0

So I saw this question on stackoverflow asked by another user and I tried to write the code myself as I am trying to practice scala and spark:

The question was to find the per-key average from a list:

Assuming the list is: ( (1,1), (1,3), (2,4), (2,3), (3,1) )

The code was:

val result = input.combineByKey(
(v) => (v, 1),
(acc: (Int, Int), v) => (acc._1 + v, acc._2 + 1),
(acc1: (Int, Int), acc2: (Int, Int)) => (acc1._1 + acc2._1, acc1._2 + acc2._2)).
map{ case (key, value) => (key, value._1 / value._2.toFloat) }  
result.collectAsMap().map(println(_))

So basically the above code will create an RDD of type [Int, (Int, Int)] where the first Int is the key and the value is (Int, Int) where the first Int here is the addition of all the values with the same key and the second Int is the amount of times the key appeared.

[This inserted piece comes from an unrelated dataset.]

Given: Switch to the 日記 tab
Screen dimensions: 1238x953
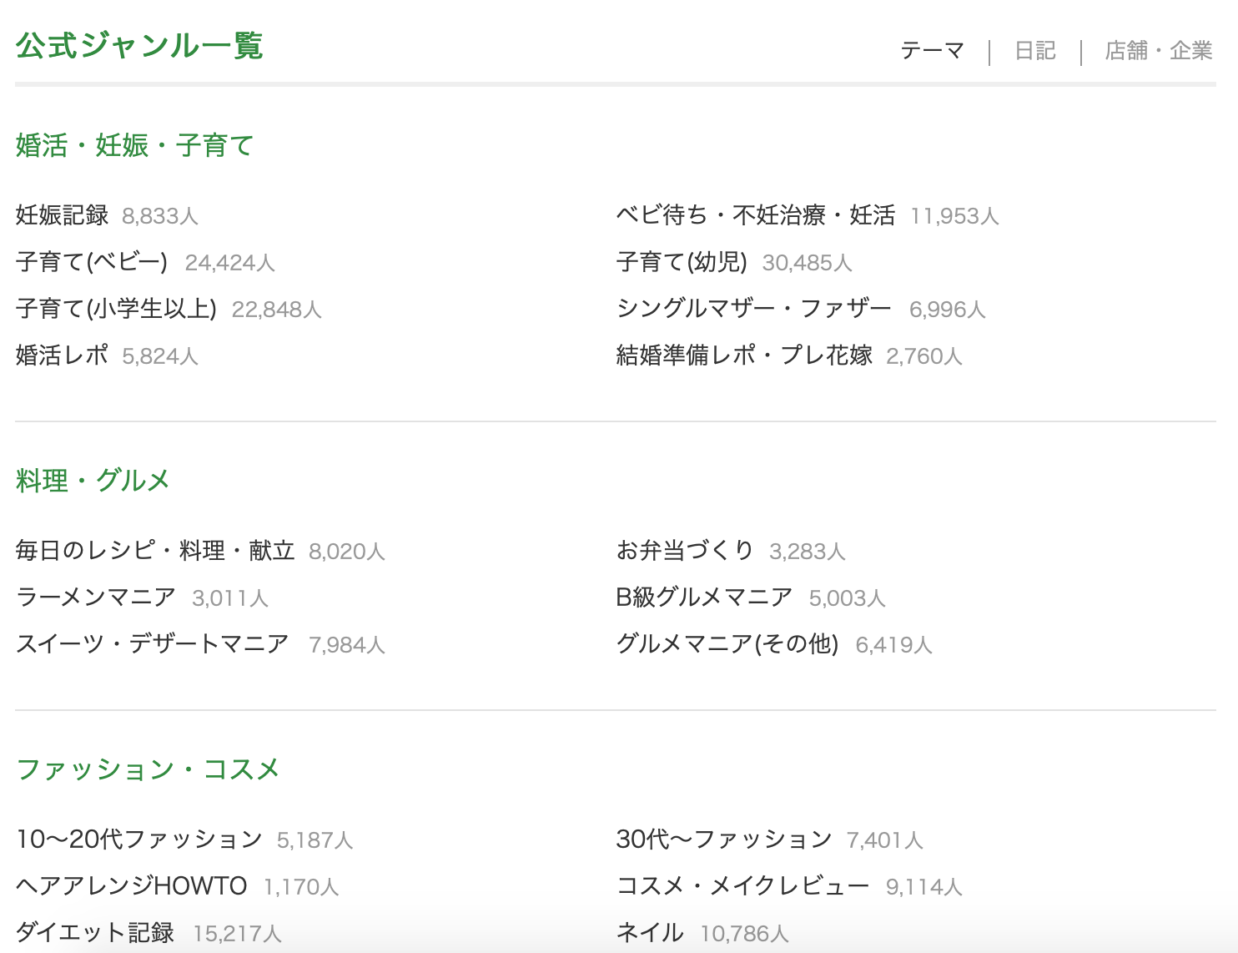Looking at the screenshot, I should [1034, 51].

I understand what is going on but for some reason when I rewrite the code like this:

val result = input.combineByKey(
(v) => (v, 1),
(acc: (Int, Int), v) => (acc._1 + v, acc._2 + 1),
(acc1: (Int, Int), acc2: (Int, Int)) => (acc1._1 + acc2._1, acc1._2 + acc2._2)).
mapValues(value: (Int, Int) => (value._1 / value._2))
result.collectAsMap().map(println(_))

When I use mapValues instead of map with the case keyword the code doesn't work.It gives an error saying error: not found: type / What is the difference when using map with case and mapValues. Since I thought map values will just take the value (which in this case is a (Int,Int)) and return to you a new value and the key remains the same for the key value pair.

2 Answers2

0

Never mind I found a good article to my problem: http://danielwestheide.com/blog/2012/12/12/the-neophytes-guide-to-scala-part-4-pattern-matching-anonymous-functions.html

If anyone else has the same problem that explains it well!

0

try

val result = input.combineByKey(
(v) => (v, 1),
(acc: (Int, Int), v) => (acc._1 + v, acc._2 + 1),
(acc1: (Int, Int), acc2: (Int, Int)) => (acc1._1 + acc2._1, acc1._2 + acc2._2)).
mapValues(value => (value._1 / value._2))
result.collectAsMap().map(println(_))
banjara
  • 3,800
  • 3
  • 38
  • 61
  • Oh this worked as well! Why is that you do not need the `value: (Int, Int)`? I also did this and it worked: `result.map(elem => (elem._1, (elem._2._1 / elem._2._2))).collectAsMap().map(println(_))` –  May 11 '16 at 05:58
  • @1290 I don't know the exact answer but you don't need to explicitly specify data type of rdd in spark transformations/actions. – banjara May 11 '16 at 09:07
  • Oh ok I see. Thanks! –  May 12 '16 at 22:38